■ STUDY TEXT

○ ○ ○ ○

This is to remind to all taxpayers for both Electronic Filing and Payment System (eFPS) and manual filers to file and pay their Annual Income Tax Return and the amount tax due for Calendar Year ending December 31, 2012 and other returns as prescribed by the Tax Code due on April 15, 2013 to avoid penalties such as a surcharge of twenty five percent (25%) for failure to file any return and pay the amount of tax or installment due on or before the due dates and others as required by the tax code; a surcharge of fifty percent (50%) of the basic tax due of the deficiency tax be imposed in case of willful neglect to file the return within the period prescribed by the Tax code and/or by rules and regulations or in case a false or fraudulent return is filed; interest at the rate of twenty percent (20%) per annum on any unpaid amount of tax, from the date prescribed for the payment until it is fully paid and compromise penalty, pursuant to existing/applicable revenue issuances.
All business establishments are required to file any return and pay the amount tax due even if the company is no operation for applicable taxable year whatever is applicable to avoid penalties as prescribed by the Tax Code.
For eFPS Taxpayer, the return shall be e-filed and the tax shall be e-paid using the eFPS facilities thru the BIR website http://www.bir.gov.ph.
For Non-eFPS Taxpayer, the return shall be filed and the tax shall be paid with any Authorized Agent bank (AAB) where the taxpayer’s principal office is registered or to concerned Revenue Collection Officer (RCO) under the jurisdiction of the RDO.
If “No Payment Returns” the same shall be filed with the RDO where the taxpayer’s principal office is registered or with the concerned RCO under the same RDO.
The Bureau of Internal Revenue has issued Revenue Regulation No. 8-2012 for further amendments to Revenue Regulations Nos. 2-98 and 3-98, as last amended by Revenue Regulation Nos. 5-2008 and 5-2011, with respect to “De Minimis Benefits” which took effect last January 1, 2012.
In this regulation, an amendment of Uniforms given to employees by the employer not exceeding P5,000 per annum (previously not exceeding P4,000 per annum) is effective January 1, 2012.
“De Minimis Benefits” are facilities or privileges furnished or offered by an employer to his employees that are of relatively small value and are offered or furnished by the employer merely as a means of promoting the health, goodwill, contentment, or efficiency of his employees.
In fact, the following shall be considered “De Minimis” benefits not subject to income tax and withholding tax of both managerial and rank and file employees:
- Monetized unused vacation leave credits of employees not exceeding “10 days” during the year and the monetized value of leave credits paid to government officials and employees.
- Medical cash allowance to dependents of employees not exceeding P750 per semester or P125 a month.
- Rice subsidy of not more than P1,500 per month or 1 sack (50 kg.) rice per month.
- Uniforms given to employees by the employer not exceeding P5,000 per annum (RR 8-2012 effective January 1, 2012).
- Actual medical benefits given to employees by the employer not exceeding P10,000 per annum.
- Laundry allowance not exceeding P300 per month.

○ ○ ○ ○

■ WORK TASK 1
Answer these questions about the tax notice:
(a) What surcharge applies for failure to file a return and pay the tax due on or before the due date?
(b) Through what website do eFPS taxpayers e-file and e-pay?
(c) What is the limit on the laundry allowance?
■ WORK TASK 2
Put this sentence from the tax notice into Spanish: "For eFPS Taxpayer, the return shall be e-filed and the tax shall be e-paid using the eFPS facilities thru the BIR website http://www.bir.gov.ph."
■ WORK TASK 3
Reproduce the part of the tax notice between "- Medical cash" and "January 1, 2012).", inclusive.
The lines that come after the tax notice aren't needed.

■ SUPPLIED DATA

○ ○ ○ ○

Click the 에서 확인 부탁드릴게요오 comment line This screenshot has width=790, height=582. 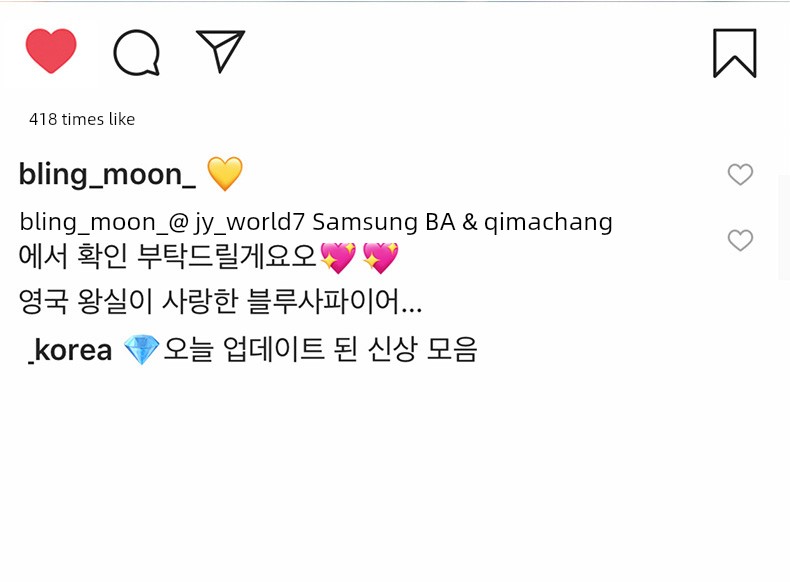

○ ○ ○ ○

■ RESPONSE 1
(a) Twenty-five percent (25%)
(b) The BIR website, http://www.bir.gov.ph
(c) P300 per month

■ RESPONSE 2
Para el contribuyente de eFPS, la declaración se presentará electrónicamente y el impuesto se pagará electrónicamente mediante las herramientas del eFPS a través del sitio web de la BIR http://www.bir.gov.ph.

■ RESPONSE 3
- Medical cash allowance to dependents of employees not exceeding P750 per semester or P125 a month.
- Rice subsidy of not more than P1,500 per month or 1 sack (50 kg.) rice per month.
- Uniforms given to employees by the employer not exceeding P5,000 per annum (RR 8-2012 effective January 1, 2012).